Siempre hay que desconfiar de la incontinencia política. El incontinente político pertenece a la especie de los sicarios sin filtro, esos asesinos pródigos en generar problemas porque no meditan el calado de sus actos y palabras. La demagogia es un vicio peligroso porque se expande por todo el Estado. Ciertamente, es un vicio efectivo en el corto plazo, pero en el mediano y largo, los demagogos beben y hacen beber a los que sonríen con ellos la amarga cicuta de la decepción.

Nuestra historia está plagada de demagogos de antología, demagogos de exportación. Los ha habido de todas las raleas. Los unos, autoritarios. Los otros, populistas. Algunos de izquierda, otros de derecha. Todos peligrosos para la República. La demagogia efectista tiene un límite: carece de inteligencia y sentido de Estado. Un estadista evita la demagogia. Las mujeres y hombres que han construido países fuertes siempre han tenido un proyecto nacional reñido con el populismo. No nos engañemos. Hay una diferencia esencial entre lo popular y lo populista.

Por eso, si el demagogo encarna lo peor de un país (el machismo, la prepotencia sin el contrapeso de la auctoritas, el poder sin frenos morales), la demagogia, que deslumbra en un inicio, pronto muestra su entraña macabra y su ánimo vulgarizador. El estadista eleva o intenta elevar el nivel de la política hasta la seriedad. El demagogo aplana, cosifica, degrada y sonríe.

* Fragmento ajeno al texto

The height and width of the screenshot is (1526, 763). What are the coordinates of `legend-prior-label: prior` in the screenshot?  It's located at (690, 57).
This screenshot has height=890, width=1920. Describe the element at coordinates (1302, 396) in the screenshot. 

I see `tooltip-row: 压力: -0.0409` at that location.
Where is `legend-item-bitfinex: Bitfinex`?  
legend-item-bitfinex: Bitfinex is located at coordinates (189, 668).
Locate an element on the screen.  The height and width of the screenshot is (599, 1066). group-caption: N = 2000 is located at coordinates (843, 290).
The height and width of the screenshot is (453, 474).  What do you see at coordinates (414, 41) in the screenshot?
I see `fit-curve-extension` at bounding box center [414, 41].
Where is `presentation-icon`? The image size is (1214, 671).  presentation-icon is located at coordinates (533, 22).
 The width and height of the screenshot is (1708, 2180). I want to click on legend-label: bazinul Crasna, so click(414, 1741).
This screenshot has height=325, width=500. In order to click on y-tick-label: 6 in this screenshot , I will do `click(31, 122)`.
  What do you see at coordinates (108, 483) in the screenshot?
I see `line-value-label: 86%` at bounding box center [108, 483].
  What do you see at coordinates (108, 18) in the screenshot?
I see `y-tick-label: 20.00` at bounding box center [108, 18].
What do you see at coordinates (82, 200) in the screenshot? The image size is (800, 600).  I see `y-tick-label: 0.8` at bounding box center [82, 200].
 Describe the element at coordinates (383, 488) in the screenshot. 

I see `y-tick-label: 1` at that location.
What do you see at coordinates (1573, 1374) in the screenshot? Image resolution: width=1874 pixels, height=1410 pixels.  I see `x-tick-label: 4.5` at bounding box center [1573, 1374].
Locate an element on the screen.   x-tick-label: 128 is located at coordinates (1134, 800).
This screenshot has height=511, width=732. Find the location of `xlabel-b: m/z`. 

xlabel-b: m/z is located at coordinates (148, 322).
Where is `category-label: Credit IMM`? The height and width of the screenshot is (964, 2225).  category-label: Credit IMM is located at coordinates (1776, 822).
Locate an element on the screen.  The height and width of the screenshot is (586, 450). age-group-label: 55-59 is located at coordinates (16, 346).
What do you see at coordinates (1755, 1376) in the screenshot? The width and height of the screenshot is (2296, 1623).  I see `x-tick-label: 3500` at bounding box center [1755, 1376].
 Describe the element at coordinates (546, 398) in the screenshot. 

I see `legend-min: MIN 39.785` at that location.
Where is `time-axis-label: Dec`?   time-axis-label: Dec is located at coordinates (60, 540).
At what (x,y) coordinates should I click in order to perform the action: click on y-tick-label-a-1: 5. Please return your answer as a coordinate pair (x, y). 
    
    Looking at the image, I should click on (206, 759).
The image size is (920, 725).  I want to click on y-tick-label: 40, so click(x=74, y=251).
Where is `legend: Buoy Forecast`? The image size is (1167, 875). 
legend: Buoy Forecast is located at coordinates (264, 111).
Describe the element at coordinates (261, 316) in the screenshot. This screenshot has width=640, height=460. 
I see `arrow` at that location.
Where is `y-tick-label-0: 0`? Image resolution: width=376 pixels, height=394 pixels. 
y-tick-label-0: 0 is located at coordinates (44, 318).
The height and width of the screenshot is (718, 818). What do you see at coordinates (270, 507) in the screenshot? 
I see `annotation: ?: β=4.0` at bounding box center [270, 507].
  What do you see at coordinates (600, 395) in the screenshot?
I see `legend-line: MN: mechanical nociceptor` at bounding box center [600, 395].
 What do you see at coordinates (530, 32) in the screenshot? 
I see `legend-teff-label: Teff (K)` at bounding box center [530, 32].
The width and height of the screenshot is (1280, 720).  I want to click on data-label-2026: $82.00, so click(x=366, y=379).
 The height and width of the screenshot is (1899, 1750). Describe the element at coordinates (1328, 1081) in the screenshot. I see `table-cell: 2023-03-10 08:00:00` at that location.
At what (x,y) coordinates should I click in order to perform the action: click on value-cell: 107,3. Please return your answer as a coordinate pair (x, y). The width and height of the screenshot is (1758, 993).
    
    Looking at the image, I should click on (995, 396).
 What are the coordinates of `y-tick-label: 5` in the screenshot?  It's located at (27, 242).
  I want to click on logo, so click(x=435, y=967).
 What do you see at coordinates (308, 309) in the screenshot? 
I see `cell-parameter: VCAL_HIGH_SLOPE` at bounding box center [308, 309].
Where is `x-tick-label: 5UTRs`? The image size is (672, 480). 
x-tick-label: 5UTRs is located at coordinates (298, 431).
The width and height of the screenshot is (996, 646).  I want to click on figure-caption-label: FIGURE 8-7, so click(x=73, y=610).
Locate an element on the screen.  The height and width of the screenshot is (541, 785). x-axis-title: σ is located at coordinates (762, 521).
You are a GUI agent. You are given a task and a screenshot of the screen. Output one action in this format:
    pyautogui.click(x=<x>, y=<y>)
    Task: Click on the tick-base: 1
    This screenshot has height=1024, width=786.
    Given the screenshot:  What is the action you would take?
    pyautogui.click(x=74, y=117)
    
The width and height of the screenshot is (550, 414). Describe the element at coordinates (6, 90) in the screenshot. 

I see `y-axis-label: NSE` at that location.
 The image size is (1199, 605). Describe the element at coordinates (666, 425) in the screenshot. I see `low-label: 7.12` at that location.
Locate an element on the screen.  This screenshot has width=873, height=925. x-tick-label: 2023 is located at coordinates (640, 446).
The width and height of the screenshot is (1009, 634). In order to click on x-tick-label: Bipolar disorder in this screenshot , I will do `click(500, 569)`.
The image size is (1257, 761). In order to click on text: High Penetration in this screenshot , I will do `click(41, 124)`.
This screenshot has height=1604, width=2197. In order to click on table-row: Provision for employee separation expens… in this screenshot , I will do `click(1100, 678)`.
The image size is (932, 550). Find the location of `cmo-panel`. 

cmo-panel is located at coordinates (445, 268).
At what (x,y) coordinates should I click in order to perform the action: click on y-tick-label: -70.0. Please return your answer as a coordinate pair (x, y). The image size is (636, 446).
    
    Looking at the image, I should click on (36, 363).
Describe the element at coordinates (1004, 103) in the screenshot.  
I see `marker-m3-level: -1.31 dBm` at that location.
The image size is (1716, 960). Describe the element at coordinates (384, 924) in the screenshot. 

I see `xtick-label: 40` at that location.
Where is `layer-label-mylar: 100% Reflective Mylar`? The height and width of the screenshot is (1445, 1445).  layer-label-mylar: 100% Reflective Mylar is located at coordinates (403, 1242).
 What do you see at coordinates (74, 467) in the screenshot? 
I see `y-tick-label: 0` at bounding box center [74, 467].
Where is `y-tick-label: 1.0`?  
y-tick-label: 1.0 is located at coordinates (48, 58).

Querida Presidenta Nadine: ¿de verdad vas a unir tu destino a un pelele misógino? ¿Tan grandes son los flancos que vas a dejar a tus enemigos el 2016? Los hombres que no respetan a las mujeres, no respetan nada. Y no van a cambiar. El poder los empeora, profundiza sus vicios, maximiza sus taras. El ministro, tu ministro, tarde o temprano, te va a traicionar. Este es peor que la Trivelli: es ineficaz y tiene metralleta.